**Work instruction 1:** In the biography of Amelia Bauerle, who taught her etching at the Slade School?
**Work instruction 2:** Continue the biography of Amelia Bauerle from its last line.

START Document text

Amalie Mathilde Bauerle (12 November 1873 – 4 March 1916), known as Amelia Bauerle, was a British painter, illustrator and etcher. She also used the anglicised name Amelia Matilda Bowerley.

==Early life==
Bauerle was born in the Bayswater area of London on 12 November 1873. She was the daughter of the German artist Karl Wilhelm Bauerle [de] (1831–1912), who had moved to England in 1869. Her siblings Karl Theodor Bauerle and Martha Bauerle also became artists.

== Career ==
Bauerle studied at the South Kensington School of Art and the Slade School of Fine Art at the Kensington Museum in London. At the Slade School she trained as an etcher under Frank Short. She then travelled in Italy and Germany.

Bauerle exhibited paintings at the Royal Academy from 1897 until her death, and also exhibited in Paris and America. She was an associate member of the Royal Society of Painter-Printmakers.

Bauerle also contributed illustrations, typically Art Nouveau in style, to The Artist Engraver, The Yellow Book and magazines Sphere, Graphic, and Windsor. She often depicted young children, flowers, angels or mermaids in her work. Other work included providing the illustrations for children's books, such as The Child Lover's Calendar (1909), The Wonderful Visit (1902) and A Wonder Book for Girl's and Boys (1903).

When the 1911 census was enumerated, Bauerle was living at a boarding house in Langhorne Gardens, Folkestone, her occupation was recorded as artist and her marital status was single.

END Document text
START Dataset excerpt

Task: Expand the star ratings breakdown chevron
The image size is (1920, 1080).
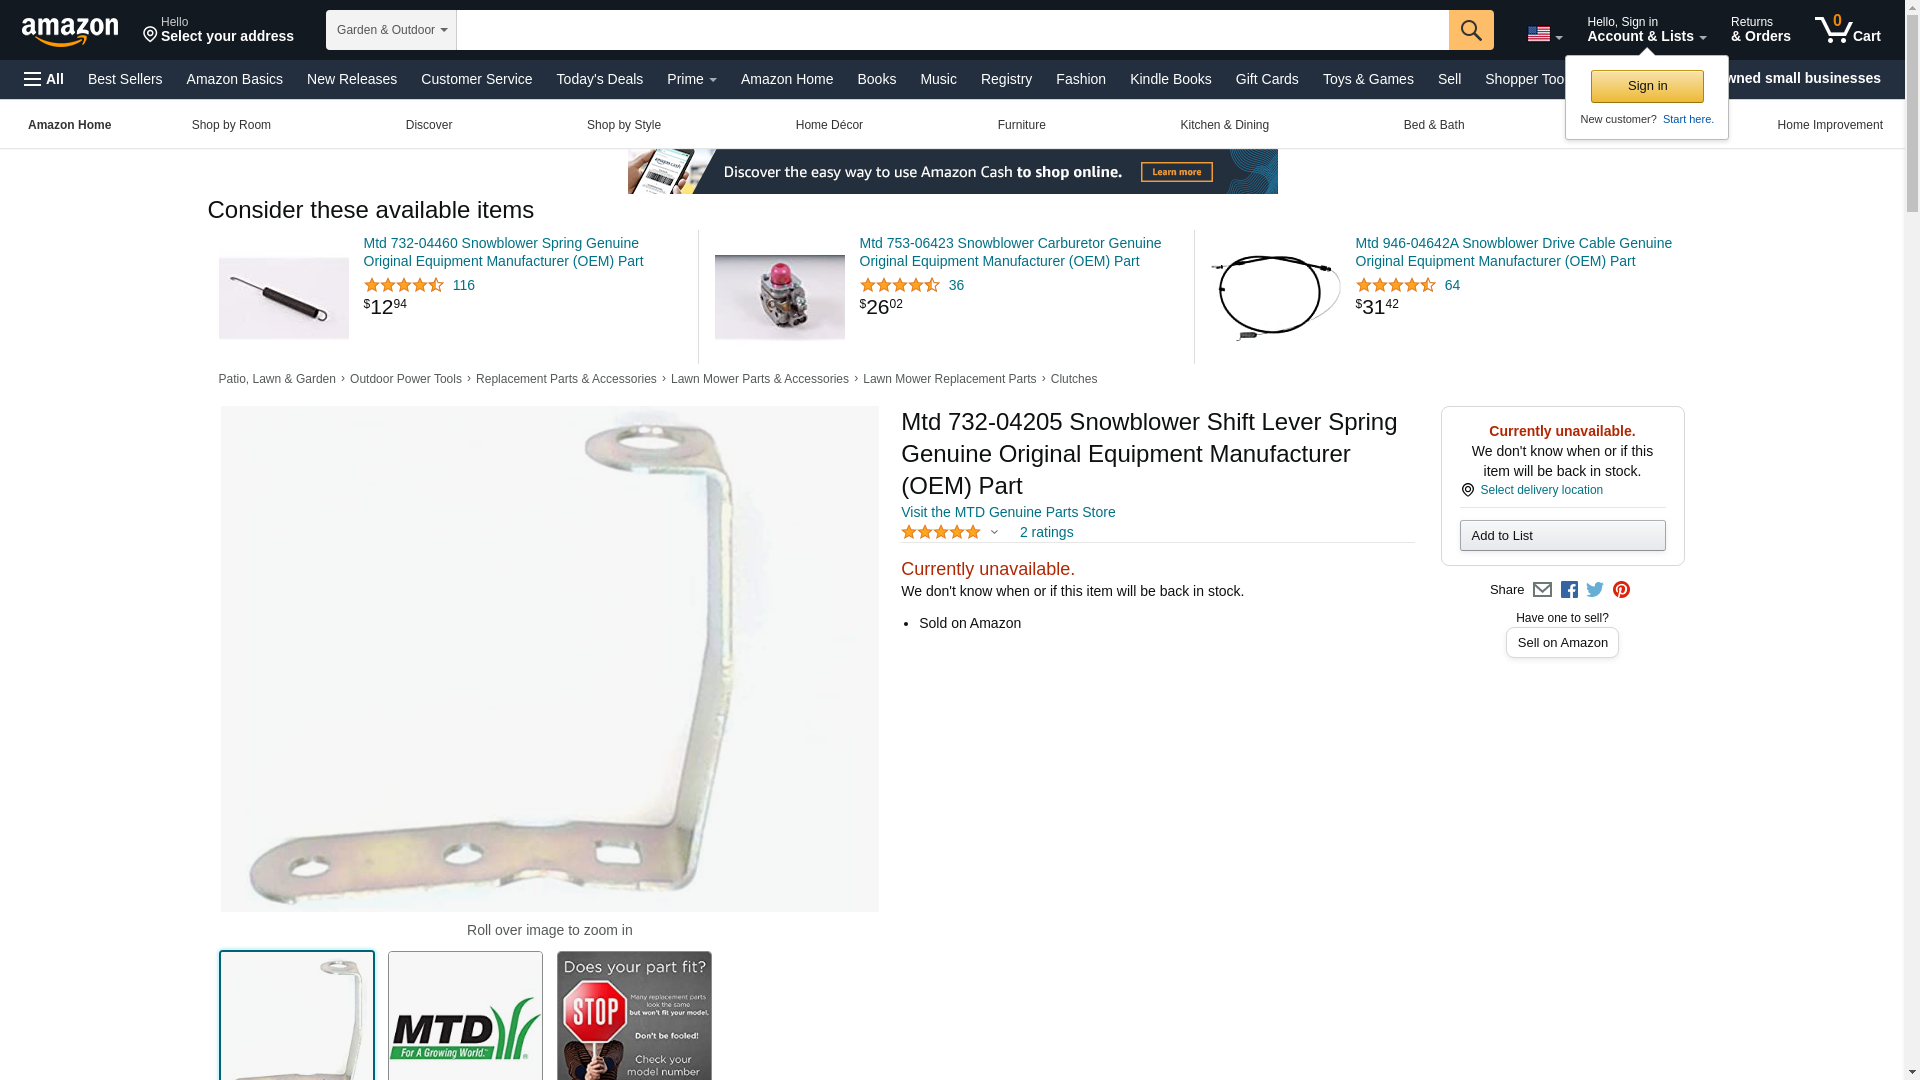Action: [x=994, y=532]
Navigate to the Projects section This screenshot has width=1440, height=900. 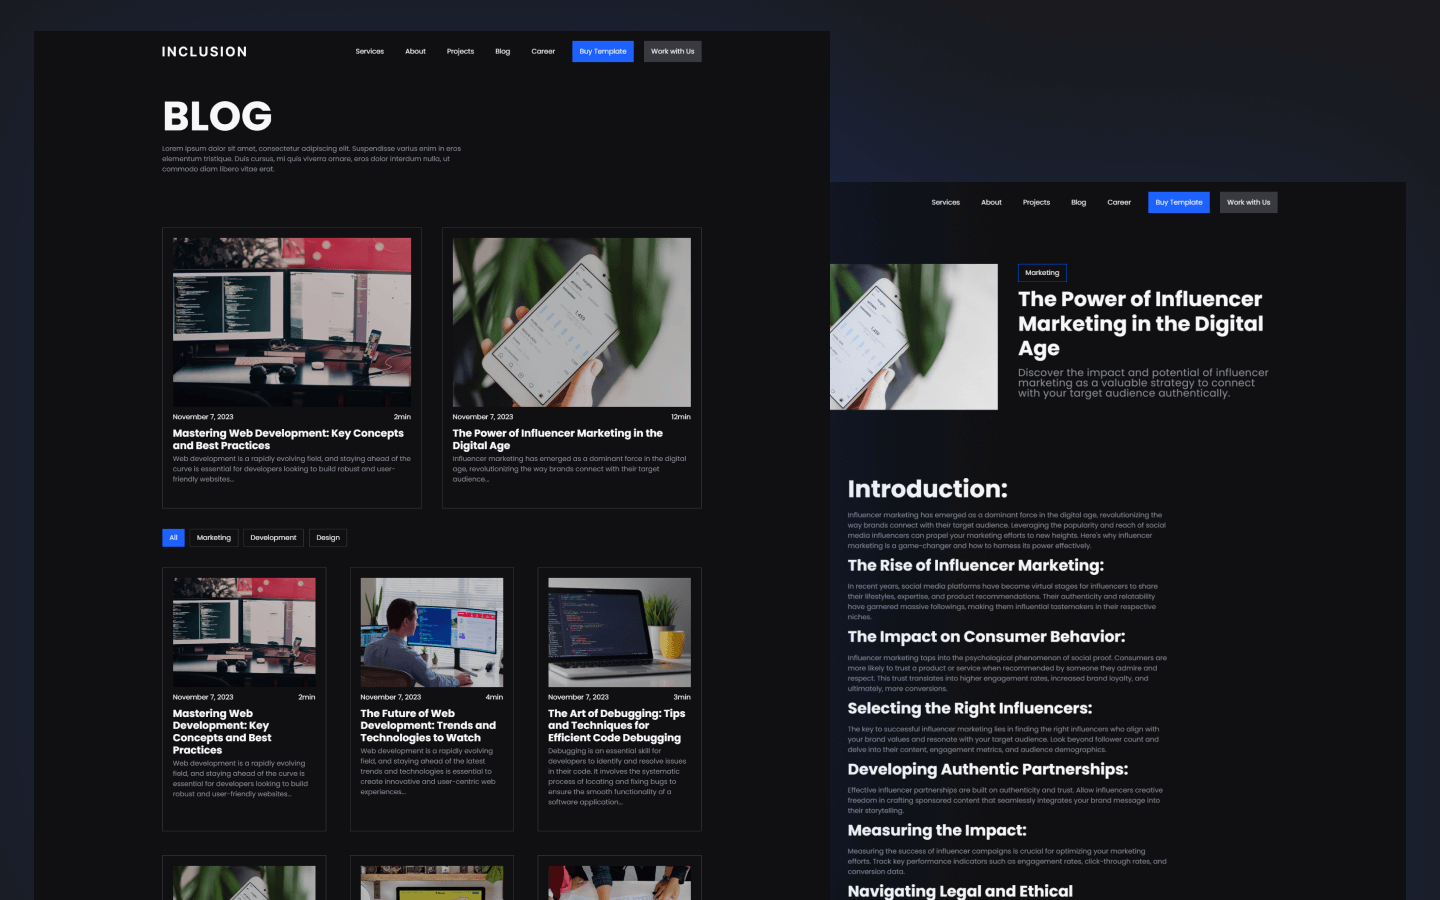460,51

END Dataset excerpt

**Exercise result 1:** Frank Short

**Exercise result 2:**
== Death ==
Bauerle died from influenza on 4 March 1919.

== Exhibitions and catalogues ==
- Catalogue of a series of water colours and etchings: When the world was young by Amelia M. Bauerlé. London: Dowdeswell Galleries, 1908.

== Selected book illustrations ==
- Ismay Thorn. Happy-go-lucky. Roseleaf Library, London, 1894.
- W. E. Cule, Sir Constant: Knight of the Great King. Andrew Melrose, London, 1899.
- Frederic William Farrar. Allegories. Longmans & Co., London, 1898.
- Alfred Tennyson. The Day-Dream (poem) In: Flowers of Parnassus. vol. 7. [1900, etc.] 8º.
- Nathaniel Hawthorne. A Wonder Book for Girl's and Boys, Ward, Lock, & Co., London, 1903.

== Selected paintings ==
- And o and o the Daisies Blow
- Auccasin and Nicolette, 1901
- A Boy of Tenerife, 1904 (etching)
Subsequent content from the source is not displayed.